[Source material — start]

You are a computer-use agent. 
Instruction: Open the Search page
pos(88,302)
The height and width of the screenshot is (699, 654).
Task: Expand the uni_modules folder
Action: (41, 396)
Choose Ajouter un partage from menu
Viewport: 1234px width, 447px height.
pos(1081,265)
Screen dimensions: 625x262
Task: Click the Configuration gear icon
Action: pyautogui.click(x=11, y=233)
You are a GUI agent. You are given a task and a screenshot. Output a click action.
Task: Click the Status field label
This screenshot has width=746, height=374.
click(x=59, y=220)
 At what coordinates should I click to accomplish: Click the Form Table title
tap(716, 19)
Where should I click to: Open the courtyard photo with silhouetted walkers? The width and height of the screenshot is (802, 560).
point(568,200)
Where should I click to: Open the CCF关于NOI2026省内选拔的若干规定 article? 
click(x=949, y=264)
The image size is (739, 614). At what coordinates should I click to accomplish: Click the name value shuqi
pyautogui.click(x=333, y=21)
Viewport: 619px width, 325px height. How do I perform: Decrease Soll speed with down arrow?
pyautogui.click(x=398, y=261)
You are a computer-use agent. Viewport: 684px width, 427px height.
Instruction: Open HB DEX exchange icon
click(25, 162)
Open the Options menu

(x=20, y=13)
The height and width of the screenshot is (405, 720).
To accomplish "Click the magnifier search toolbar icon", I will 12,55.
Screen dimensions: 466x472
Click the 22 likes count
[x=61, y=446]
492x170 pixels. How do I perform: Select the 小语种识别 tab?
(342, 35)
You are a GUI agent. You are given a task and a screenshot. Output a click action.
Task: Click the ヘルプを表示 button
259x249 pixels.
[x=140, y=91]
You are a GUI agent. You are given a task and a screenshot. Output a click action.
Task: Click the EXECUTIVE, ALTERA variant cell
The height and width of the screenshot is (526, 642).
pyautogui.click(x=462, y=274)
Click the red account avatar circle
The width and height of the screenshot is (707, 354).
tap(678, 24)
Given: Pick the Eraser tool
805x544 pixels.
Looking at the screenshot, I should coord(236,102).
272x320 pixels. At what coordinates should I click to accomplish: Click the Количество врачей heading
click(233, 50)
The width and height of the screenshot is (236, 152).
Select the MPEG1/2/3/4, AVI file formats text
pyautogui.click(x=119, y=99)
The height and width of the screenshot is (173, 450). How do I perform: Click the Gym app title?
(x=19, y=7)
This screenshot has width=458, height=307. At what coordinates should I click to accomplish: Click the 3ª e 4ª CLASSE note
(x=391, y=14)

[Source material — finish]

Instructions for the task
From the data above, reproduce word for word the lines running from the line with "Viewport: 619px width, 325px" to the line with "Task: Click the EXECUTIVE, ALTERA", ends included.

Solved exercise
Viewport: 619px width, 325px height. How do I perform: Decrease Soll speed with down arrow?
pyautogui.click(x=398, y=261)
You are a computer-use agent. Viewport: 684px width, 427px height.
Instruction: Open HB DEX exchange icon
click(25, 162)
Open the Options menu

(x=20, y=13)
The height and width of the screenshot is (405, 720).
To accomplish "Click the magnifier search toolbar icon", I will 12,55.
Screen dimensions: 466x472
Click the 22 likes count
[x=61, y=446]
492x170 pixels. How do I perform: Select the 小语种识别 tab?
(342, 35)
You are a GUI agent. You are given a task and a screenshot. Output a click action.
Task: Click the ヘルプを表示 button
259x249 pixels.
[x=140, y=91]
You are a GUI agent. You are given a task and a screenshot. Output a click action.
Task: Click the EXECUTIVE, ALTERA variant cell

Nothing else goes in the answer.